- Born: February 3, 1930 Buffalo, New York
- Died: June 17, 2004 (aged 74) Belleville, Ontario, Canada
- Occupation: Artistic director
- Years active: 1964-1980
- Employer: Mariposa Folk Festival

= Estelle Klein =

Canadian art director

Estelle Klein (February 3, 1930 – June 17, 2004) was an advocate and supporter of folk music in Canada and held numerous influential positions with cultural and heritage organizations during her lengthy career.

==Life==
Klein was born in Buffalo, New York, and moved to Toronto, Canada, with her parents in 1933. She attended Camp Naivelt, a Jewish camp known for advocating socialist ideals, in Brampton, Ontario. The camp was known for supporting folk music culture and Klein would have gained exposure to musical styles and people who later figured in the folk revival in Canada. There Klein also met the man who would later become her husband. She married Jack in 1950.

During the early 1950s, Klein worked at Settlement House in Toronto. She organized music for children as well as advocated for better employment conditions for local musicians. This early involvement with the labour movement provided an important influence for her later work in advocating for the folk music community in Canada.

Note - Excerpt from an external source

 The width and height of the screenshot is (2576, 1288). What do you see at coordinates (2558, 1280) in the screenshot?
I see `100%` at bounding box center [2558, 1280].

Klein became the artistic director for the Mariposa Folk Festival from 1964, and remained in the position until 1980. She instituted a number of changes and she did not share the "purist" vision of folk music, as espoused by the previous artistic director of the Festival. She is also noted for shaping the Festival format, one that included more interaction with folk musicians through the development of workshops, as well as including aboriginal artists in the festival. This was a format that was replicated at many other folk festivals in Canada. The workshops were intended to bring together artists who might not normally perform together and often put them close to their audiences. This is a format that has been retained today. Her wider view of what constituted folk music influenced the artistic programming and saw the festival include American blues artists such as the Reverend Gary Davis, Inuit throat singing as well as Métis dancers. Klein formally incorporated indigenous content into the Festival in 1966 with an appearance by the Canadian Indian Dancers.

In recognition of her contributions to folk music in Canada, the Ontario Council of Folk Festivals established the Estelle Klein Award as their highest award, intended to honour those who have provided major contributions to folk music in Canada.